The week on week turnover on the MCX was up 18% and open interest across all commodities rose 26%.
The decline in crude prices was a major trigger and the dollar added to volatility. The base metals pack witnessed resurgence even as bullion declined in tandem with fossil fuels. The volume stars were aluminium, copper, gold, mentha oil, natural gas, silver and zinc.
Open interest gainers were aluminium, copper, gold, mentha oil and silver. I advocate guarded trading in the coming week as the markets may attempt to discount a plethora of news triggers. Base metals still hold promise.
Agri-commodities
Mentha oil remained unsuccessful in overcoming the Rs 640 hurdle that is a pre-requisite for an upmove. Rs 605 levels will be a support that must not be violated if bulls are to have a fighting chance in the near term. Market internals indicate a 26% increase in turnover and a 7% increase in open interest. Await a breakout/breakdown beyond the support/resistance specified before taking a call on this commodity.
Metals
Aluminium has witnessed an upward bias as the weekly chart shows a resistance on the downsides at Rs 115 levels. The momentum players may take Rs 114 as a temporary bottom and trade with that assumption. A sustained trade below this threshold will witness short-term weakness. Market internals indicate a 58% increase in turnover and an 11% increase in open interest. Overhead supply may be expected in the Rs 122-124 band.
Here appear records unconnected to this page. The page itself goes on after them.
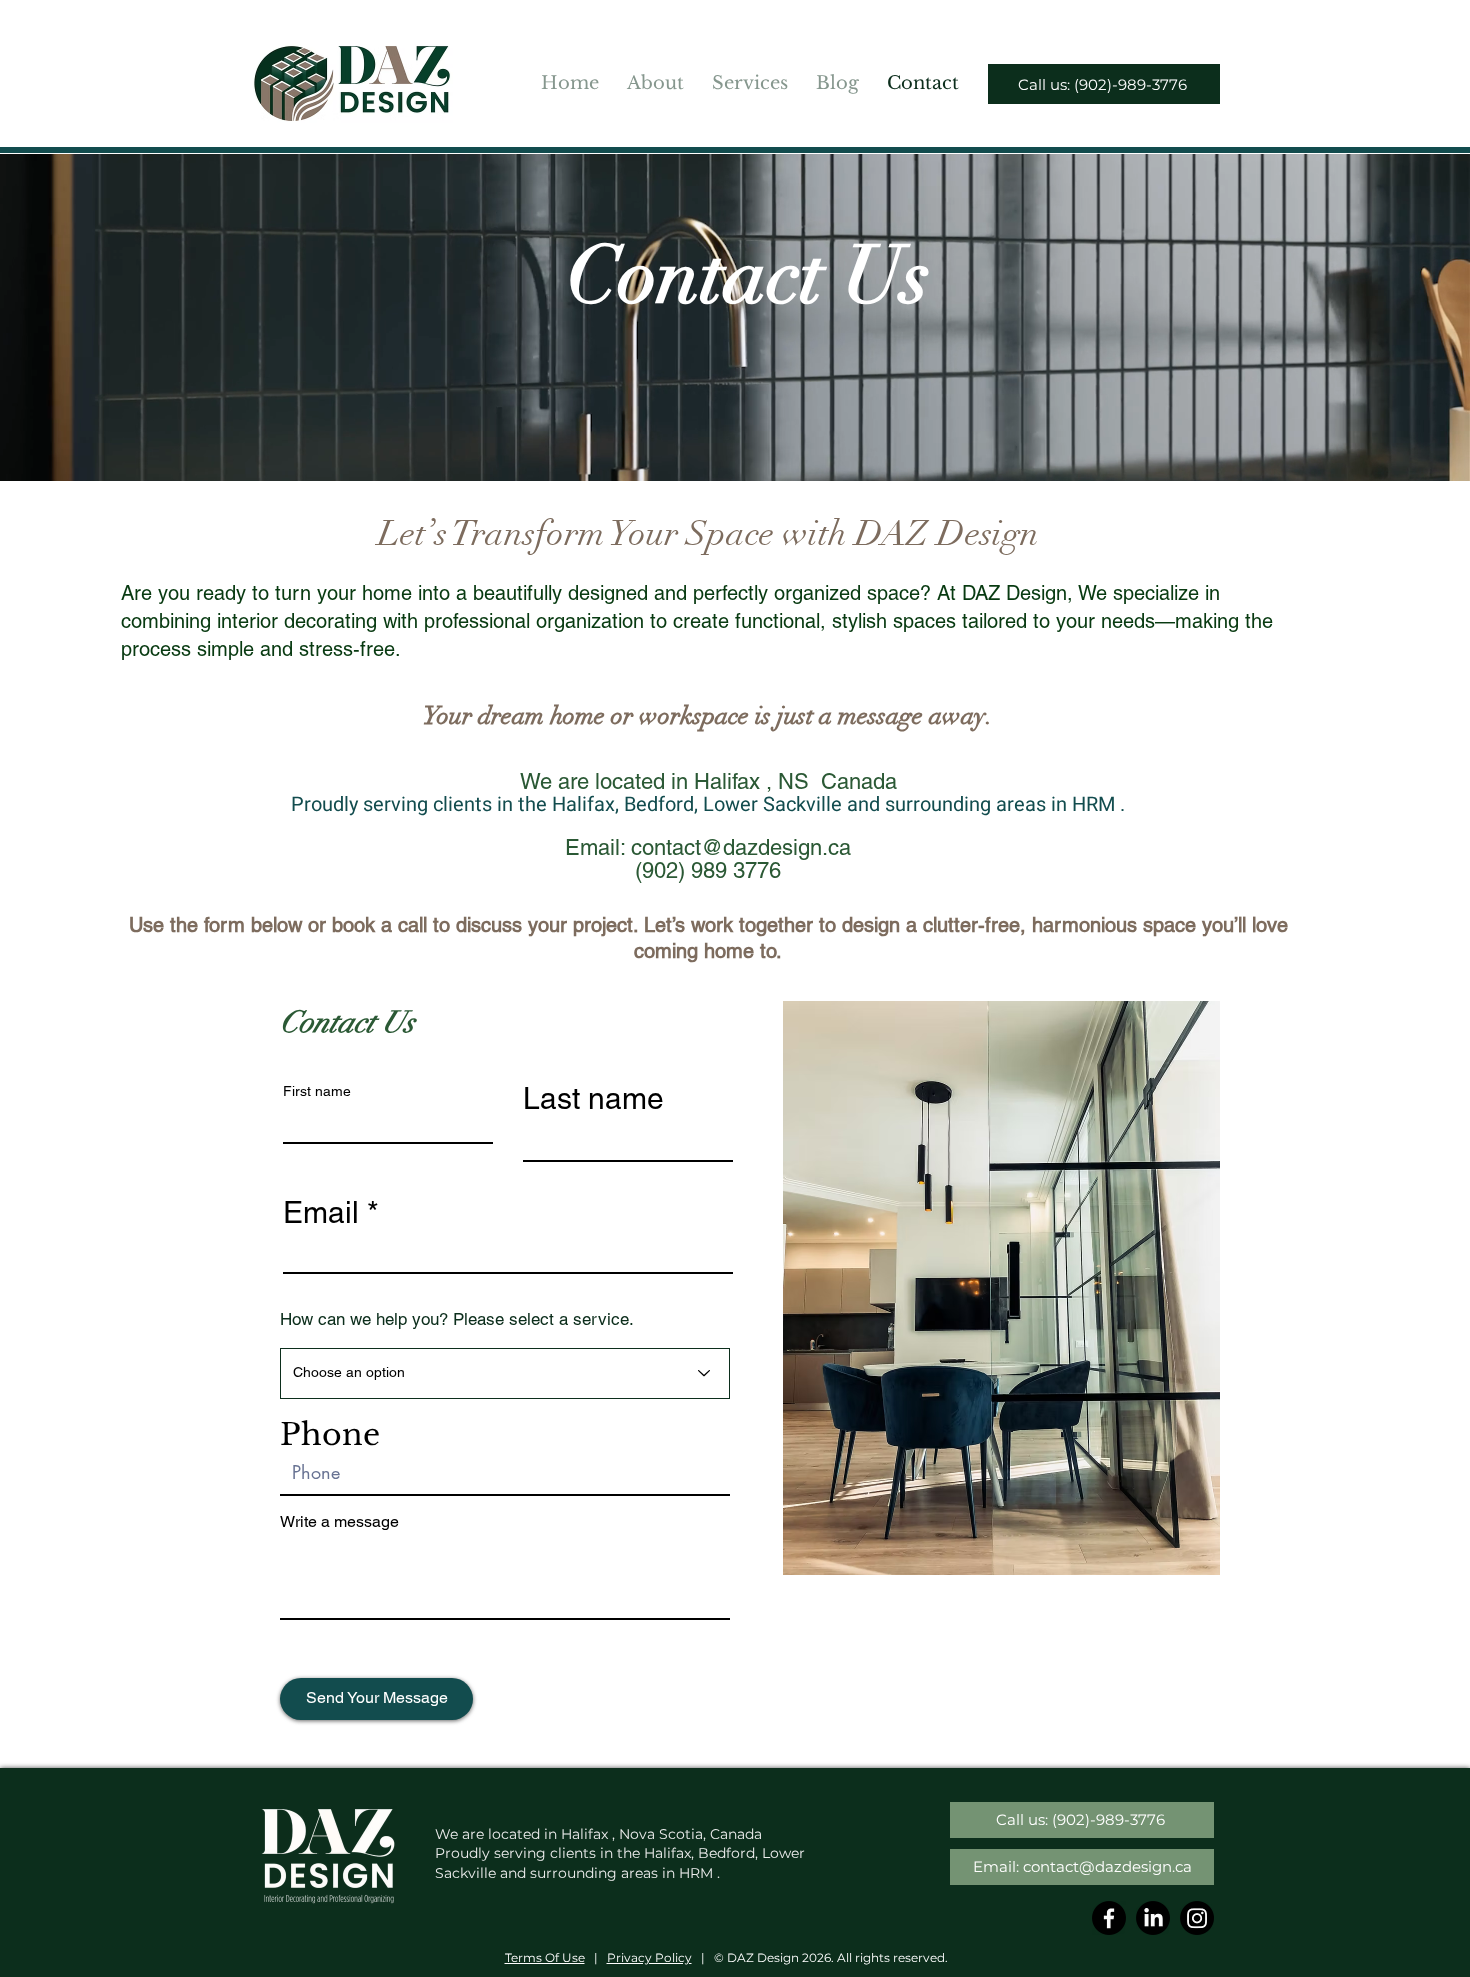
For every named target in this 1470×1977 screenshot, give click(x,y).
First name (317, 1091)
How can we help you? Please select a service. (457, 1319)
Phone (330, 1435)
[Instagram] (1197, 1918)
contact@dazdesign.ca (741, 847)
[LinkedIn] (1153, 1918)
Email (321, 1213)
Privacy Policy (649, 1957)
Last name (593, 1099)
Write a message (339, 1522)
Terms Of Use (545, 1957)
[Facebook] (1109, 1918)
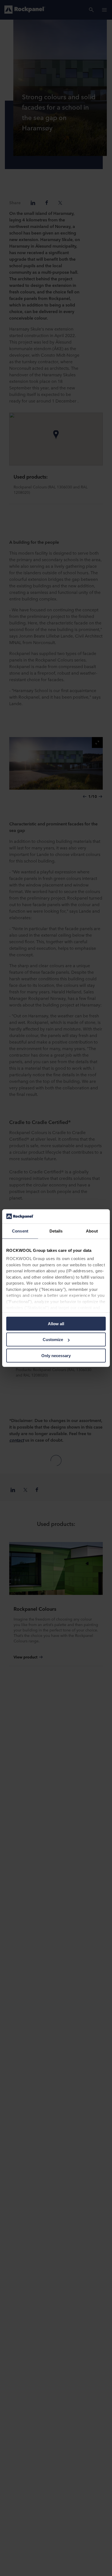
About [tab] (92, 1231)
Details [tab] (56, 1231)
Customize (53, 1339)
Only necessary (56, 1355)
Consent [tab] (20, 1231)
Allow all (56, 1323)
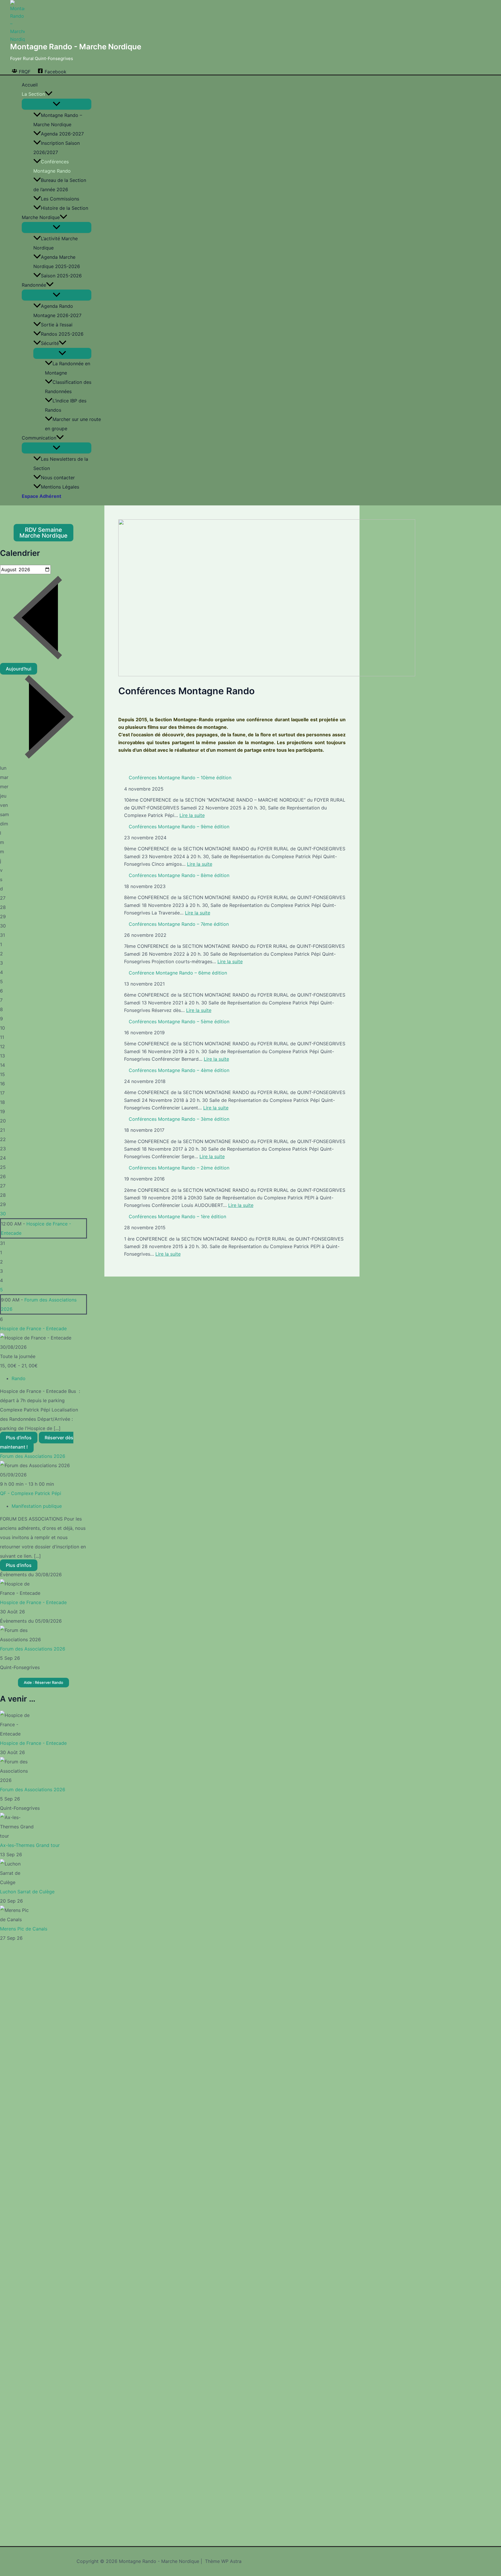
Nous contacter (58, 477)
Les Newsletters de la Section (60, 463)
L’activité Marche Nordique (55, 243)
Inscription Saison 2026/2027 (56, 147)
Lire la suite (192, 815)
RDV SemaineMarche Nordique (43, 532)
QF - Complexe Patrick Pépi (30, 1493)
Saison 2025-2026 (61, 276)
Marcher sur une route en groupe (73, 423)
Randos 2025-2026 (62, 334)
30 (3, 1213)
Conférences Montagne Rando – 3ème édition (179, 1119)
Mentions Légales (60, 487)
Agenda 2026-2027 (62, 134)
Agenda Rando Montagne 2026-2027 (57, 310)
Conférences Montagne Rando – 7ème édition (179, 924)
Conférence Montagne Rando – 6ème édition (178, 973)
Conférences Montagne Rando (52, 166)
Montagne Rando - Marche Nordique (75, 46)
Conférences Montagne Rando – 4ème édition (179, 1070)
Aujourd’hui (18, 669)
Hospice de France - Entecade (33, 1328)
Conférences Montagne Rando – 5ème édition (179, 1021)
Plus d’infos (19, 1437)
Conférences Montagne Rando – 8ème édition (179, 875)
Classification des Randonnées (68, 386)
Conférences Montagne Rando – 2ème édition (179, 1168)
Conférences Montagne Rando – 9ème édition (179, 826)
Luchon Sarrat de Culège (27, 1892)
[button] (48, 94)
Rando (19, 1378)
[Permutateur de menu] (56, 104)
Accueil (30, 85)
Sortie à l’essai (56, 325)
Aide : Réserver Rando (43, 1682)
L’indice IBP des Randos (65, 405)
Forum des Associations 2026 (32, 1456)
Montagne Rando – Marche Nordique (57, 119)
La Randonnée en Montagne (67, 368)
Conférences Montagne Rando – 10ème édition (180, 777)
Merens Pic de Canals (23, 1929)
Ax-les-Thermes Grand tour (30, 1845)
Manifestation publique (37, 1506)
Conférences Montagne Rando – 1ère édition (177, 1216)
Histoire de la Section (64, 208)
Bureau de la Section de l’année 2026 (59, 184)
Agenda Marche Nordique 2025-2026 (56, 261)
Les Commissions (60, 199)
Copper has bounced higher from near the previous support area of Rs 302 and should it trade consistently above Rs 328 levels on a sustained basis, the possibility of an upmove is fair in the medium term. The biggest immediate trigger for this commodity will be the dollar/euro parity and should the dollar decline, expect the commodity to appreciate in the near term. Rs 336 levels need watching by the medium- and long-term players as above this threshold, the uptrend is likely to resume in earnest. Market internals indicate a 6% increase in turnover and a 5% increase in open interest.
Gold has fallen to test the recent support level of Rs 11,126 and is likely to remain under pressure in the near term. The fortunes of this commodity are tied closely to crude oil, though it is not the only overbearing factor. Market internals indicate a 24% increase in turnover and a 33% increase in open interest. These are signs of fresh shorts building up as the shraadh paksh (Hindu morning period) commences from Monday. Traditional players consider this period inauspicious and will not purchase. Besides, as long as crude remains under pressure, the yellow metal will also remain weak. Expect relief only above the Rs 11,675 levels.
Nickel is likely to witness support at Rs 830 levels as the near-term bottoms have been made on the hourly and end of day charts. As long as this support holds, expect the bulls to attempt fresh upmoves. Watch the price movement in the other base metals and follow the overall market outlook. Confirmation of a bullish outlook will come from a consistent trade above Rs 935 levels on higher volumes and expanding open interest.
Market internals indicate a 27% decline in turnover and 16% decline in open interest.
Platinum continues to remain an underperformer and an illiquid asset. Avoid this counter for now.
Silver is weak in tandem with gold as the multiple triggers of oil, dollar and economic outlook impact the near-term prices. The Rs 17,400 level needs watching and should this be violated with force, expect a decline to possibly test the recent major support at Rs 16,000 levels. Medium- and long-term players may buy at Rs 16,000 levels in staggered lots. Market internals indicate a 48% increase in turnover and a 60% increase in open interest. These are indicators of fresh shorts on the counter.
Zinc has indicated a swing reversal as per Gann studies and may test Rs 88-91 band if the market sentiments are not adversely hit by some unforeseen news trigger. The Rs 82 level will now be a stop-loss for the short-term bulls and long positions may be held. Market internals indicate a 5% increase in turnover and a 17% decrease in open interest as the short-term bulls unwound longs.
Energy
ATF witnessed no volumes this week and should be avoided.
CER is headed towards Rs 1,230 mark as the Rs 1,485 delta pattern inflection point could not be overcome. Market internals indicate a 57% increase in turnover and a static pen interest. The counter remains shallow and illiquid and traders are advised to wait and watch.
Crude oil has fallen below the Rs 4,760 support and close below this threshold. The commodity continues to weaken in spite of the US inventory remaining below the 300 million barrel-mark. These are signs of bull unwinding even as the international prices have violated the $100/barrel floor. The perceived demand destruction and the ongoing strength in the dollar is witnessing a decline in the bull interest on this commodity.
Await the fallout of the hurricane ‘Ike’ before taking fresh positions on this counter.
Market internals indicate a 5% decline in turnover and a 12% decline in open interest.
Natural gas is attempting to rally against the weakness in crude oil as the Rs 315 level will be a short-term support which needs watching by higher risk appetite short-term bulls.
The Rs 366-375 band is likely to be a stiff resistance in the near term and I expect overhead supply as the prices approach this threshold. Market internals indicate a 13% increase in turnover and a 22% decline in open interest as the bulls unwound longs.